Task statement>
Return every line of the records that includes the string "agent".

[Data entries]
--- START ---

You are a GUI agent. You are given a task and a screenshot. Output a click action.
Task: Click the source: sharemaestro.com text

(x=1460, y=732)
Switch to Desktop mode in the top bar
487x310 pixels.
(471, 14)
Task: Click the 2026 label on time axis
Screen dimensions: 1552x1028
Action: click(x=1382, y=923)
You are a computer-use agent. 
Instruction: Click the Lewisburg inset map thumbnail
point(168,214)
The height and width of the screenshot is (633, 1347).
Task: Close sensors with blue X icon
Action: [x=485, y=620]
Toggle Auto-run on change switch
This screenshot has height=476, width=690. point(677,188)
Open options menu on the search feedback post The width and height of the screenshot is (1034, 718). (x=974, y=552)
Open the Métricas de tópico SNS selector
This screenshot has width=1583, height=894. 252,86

--- END ---

Your response>
You are a GUI agent. You are given a task and a screenshot. Output a click action.
You are a computer-use agent. 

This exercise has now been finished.